The LGBT+ Students’ Committee has held its largest exhibition in recent memory to celebrate LGBT+ history in Sheffield and beyond.

Held in Foundry, last week’s flagship event to mark LGBT+ History Month featured archived cut-outs, artwork and banners from student committees past and present, some dating back to the early 1970s.

Hailed by the organisers as a “success”, there was also a series of four talks in the evening, all recorded by Forge TV, about LGBT+ history focused on mental health, asylum seekers, literature and Sheffield.

It was a fitting location given one of the displays exhibited the original posters of ‘Climax’ LGBT+ monthly club night from the last two decades, up until its de-sexualised name change last year to ‘Proud’.

The exhibition was held throughout the afternoon in Foundry (picture: Ewan Somerville)

Strikingly, one of the timelines documenting the growth of LGBT+ rights nationally and in Sheffield saw the changing committee campaigns from the early 1970s to present day, such as controversially ‘outing’ Bishops in society and the Never Going Underground campaign.

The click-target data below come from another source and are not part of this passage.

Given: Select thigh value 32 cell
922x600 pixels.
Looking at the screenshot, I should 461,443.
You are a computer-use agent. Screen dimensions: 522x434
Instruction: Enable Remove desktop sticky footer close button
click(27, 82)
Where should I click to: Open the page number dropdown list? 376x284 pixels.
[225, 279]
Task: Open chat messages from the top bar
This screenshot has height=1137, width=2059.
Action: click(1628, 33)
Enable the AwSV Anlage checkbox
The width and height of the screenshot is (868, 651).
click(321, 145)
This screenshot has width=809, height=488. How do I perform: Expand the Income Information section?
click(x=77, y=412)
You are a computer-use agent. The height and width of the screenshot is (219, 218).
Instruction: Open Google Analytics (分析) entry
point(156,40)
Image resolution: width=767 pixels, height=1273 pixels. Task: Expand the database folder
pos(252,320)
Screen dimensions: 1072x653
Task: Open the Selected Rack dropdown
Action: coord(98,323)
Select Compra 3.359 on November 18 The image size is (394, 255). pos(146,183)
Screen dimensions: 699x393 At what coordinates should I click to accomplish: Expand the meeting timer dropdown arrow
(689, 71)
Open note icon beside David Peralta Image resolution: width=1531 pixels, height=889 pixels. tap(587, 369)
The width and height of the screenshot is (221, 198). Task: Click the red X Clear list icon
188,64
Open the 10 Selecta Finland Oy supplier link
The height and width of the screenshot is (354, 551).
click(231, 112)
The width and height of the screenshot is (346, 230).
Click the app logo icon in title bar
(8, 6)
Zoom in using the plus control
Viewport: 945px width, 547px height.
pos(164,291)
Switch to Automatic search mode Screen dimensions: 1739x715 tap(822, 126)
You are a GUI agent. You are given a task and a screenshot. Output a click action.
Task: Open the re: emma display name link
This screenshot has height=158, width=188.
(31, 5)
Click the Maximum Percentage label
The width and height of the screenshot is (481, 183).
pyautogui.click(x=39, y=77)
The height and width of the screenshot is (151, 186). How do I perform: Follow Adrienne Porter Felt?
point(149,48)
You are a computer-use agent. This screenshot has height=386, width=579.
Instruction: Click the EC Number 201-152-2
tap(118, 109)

This was followed by a message of hope for future committees, which included urging “comprehensive records” of activities to be kept for future students to look back on.

The message continued: “The history of this committee shows that, when utilised, it has the power to enact real positive change and it is so important to keep this legacy going.”

Students were invited to write what ‘being LGBT+’ meant to them (picture: Ewan Somerville)

Ruby Penman, Inclusions Officer on the committee, explained: “Never Going Underground was about Section 28 which was a big deal when it first came in in the 80s, until it was appealed in 2003. It was a law that had no prosecutions but it fostered these ideas and prejudices and just made it harder for the community to be out and about.”

These changing campaign themes were shadowed by a timeline of cultural and legal changes for the LGBT+ community, from the 1957 Wolfenden Report through to the first official UK Gay Pride rally in 1972, and the establishing of Stonewall UK in 1989.

Visiting students and staff were reminded of the struggle ahead by the fact that only 26 years ago, the World Health Organisation declassified same-sex attraction as a mental illness.  

Speakers then continued to raise awareness of LGBT+ history throughout the evening (picture: Ewan Somerville)

Another area was dedicated to trans history, featuring the Transgender Pride Flag and a look at how people think about trans history in non-Western countries.

The ‘trans map’ of trans-friendly businesses in Sheffield, created by the LGBT+ committee in 2015, was also showcased.

Marina Georgiou, Secretary of the LGBT+ Students’ Committee, said: “I’m really happy, it’s been a success. Wow.”

Penman added: “We’ve been pleasantly surprised by how many people came as we were worried that not many people would show up. There’s been a steady flow of people all day so I think it’s been really good.”